*** Extract to read ***
Benchmarking low-level I/O: C, C++, Rust, Golang, Java, Python

Benchmarking TCP Proxies is probably the simplest case. There is no data processing, only handling incoming/outgoing connections and relaying raw byte data. It’s nearly impossible for a micro-service to be faster than a TCP proxy because it cannot do less than that. It can only do more. Any other functionality is built on top of that — parsing, validating, traversing, packing, computing, etc.

The following solutions are being compared:

HAProxy— in TCP-proxy mode. To compare to a mature solution written in C: http://www.haproxy.org/
draft-http-tunnel — a simple C++ solution with very basic functionality (trantor) (running in TCP mode): https://github.com/cmello/draft-http-tunnel/ (thanks to Cesar Mello, who coded it to make this benchmark possible).
http-tunnel — a simple HTTP-tunnel/TCP-proxy written in Rust (tokio) (running in TCP mode): https://github.com/xnuter/http-tunnel/ (you can read more about it here).
tcp-proxy — a Golang solution: https://github.com/jpillora/go-tcp-proxy
NetCrusher — a Java solution (Java NIO). Benchmarked on JDK 11, with G1: https://github.com/NetCrusherOrg/NetCrusher-java/
pproxy — a Python solution based on asyncio (running in TCP Proxy mode): https://pypi.org/project/pproxy/

All of the solutions above use Non-blocking I/O. In my previous post, I tried to convince the reader that it’s the best way to handle network communication, if you need highly available services with low-latency and large throughput.
*** Data excerpt ***
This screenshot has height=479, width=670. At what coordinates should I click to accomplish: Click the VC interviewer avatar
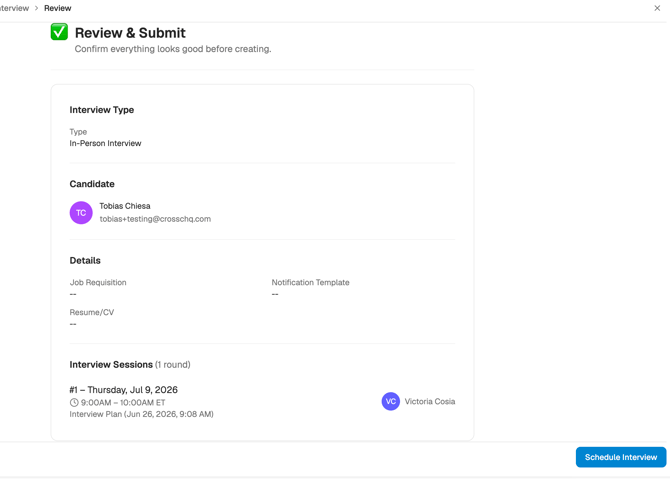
***
What you should do
Decide whether each statement below agrees with the article on benchmarking TCP proxies, answering yes or no and quoting the words of the article that settle it.
1. The Java solution was benchmarked on JDK 11 with G1.
2. The Rust http-tunnel was run in HTTP mode for the comparison.
3. Only some of the compared solutions use non-blocking I/O.
You can complete this exercise without the lines.

Exercise answer
1. Yes: "Benchmarked on JDK 11, with G1"
2. No: "a simple HTTP-tunnel/TCP-proxy written in Rust (tokio) (running in TCP mode)"
3. No: "All of the solutions above use Non-blocking I/O."